Funders and boards should ask not only for results but for documentation of the evidence behind those results. When a claim of success relies on selective data, the organisation should be expected to show the rest of the picture

At first glance, the hardening of assumptions might seem harmless. After all, what difference does it make if a number is slightly off? The answer lies in trust. When public bodies, charities, and companies repeat figures that later prove shaky, confidence erodes. Staff grow cynical. The public stops believing official claims. Donors and investors start to suspect that every success story is half true.

More practically, decisions built on false certainty waste resources. A service planned on inflated demand data ends up underused. A project justified by overstated savings drains budgets from better options. A charity that repeats untested claims risks spending years on work that helps fewer people than it believes.

The cost of these errors is not just financial. It is cultural. Organisations that cannot admit uncertainty lose the ability to learn. The habit of repetition replaces the discipline of inquiry.

There are signs of progress. The government’s Evaluation Task Force, launched in 2021, aims to embed evaluation and evidence standards across departments. It promotes clarity about where figures come from and how they should be used. Independent organisations like the King’s Fund, the Institute for Government, and NPC continue to publish detailed assessments of how evidence is distorted in practice. These efforts may not eliminate the problem, but they make it harder for myths to survive unchallenged.

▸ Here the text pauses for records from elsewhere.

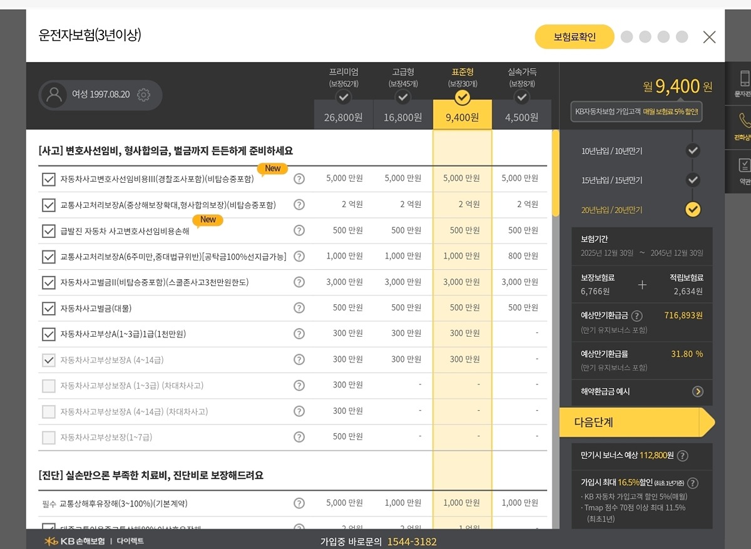Open help icon for 급발진 자동차 사고변호사선임비용손해
The image size is (751, 549).
click(x=299, y=231)
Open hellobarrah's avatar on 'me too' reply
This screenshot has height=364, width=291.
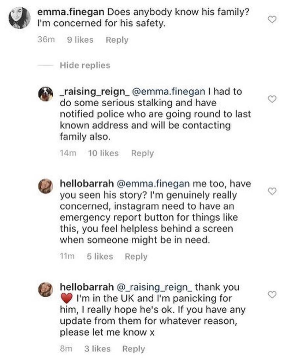pos(46,186)
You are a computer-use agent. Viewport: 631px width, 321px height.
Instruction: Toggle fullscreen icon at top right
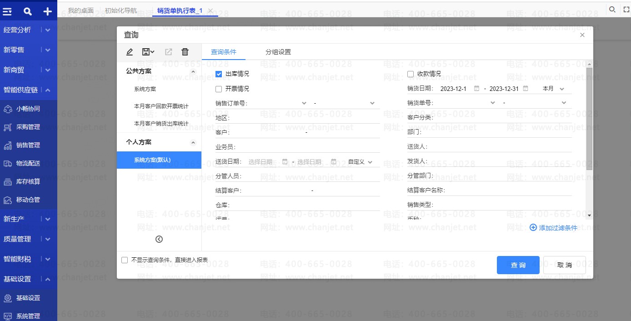(626, 10)
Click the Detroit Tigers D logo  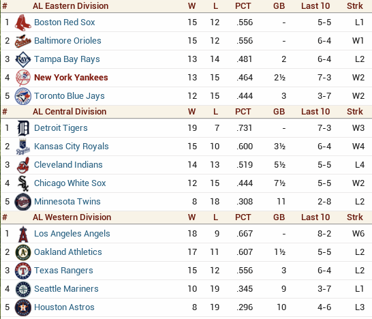coord(23,128)
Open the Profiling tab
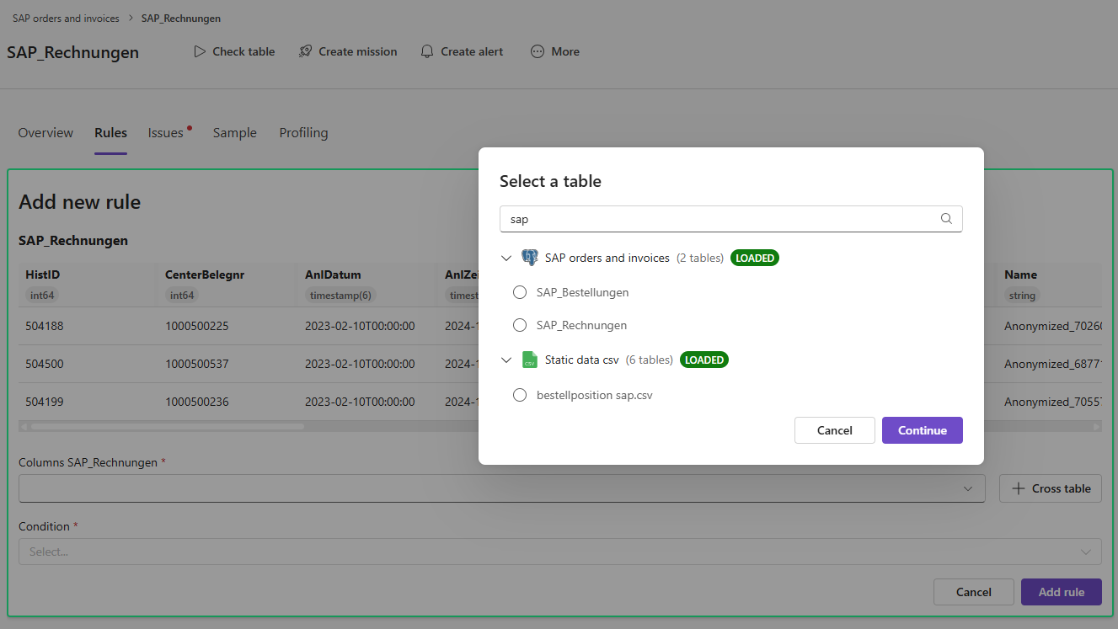Screen dimensions: 1118x629 click(303, 133)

Ultimately, the issue is not that people lie. It is that the truth becomes simplified, polished, and repeated until it loses its shape. A provisional claim becomes a comfortable story, and the story becomes policy. The pattern is familiar and corrosive. Early optimism becomes settled truth, and repetition replaces verification.

Yet it doesn’t have to stay that way. Every organisation, from government departments to charities and private firms, can choose to make its evidence trail visible. Keep the caveats. Publish the sources. Question the figures that sound too neat. Each time a number is used, ask who first said it and why.

The call to action is simple: stop rewarding certainty and start rewarding honesty. The real truth may be awkward and uneven, but it is the only thing that can be trusted to stand up over time.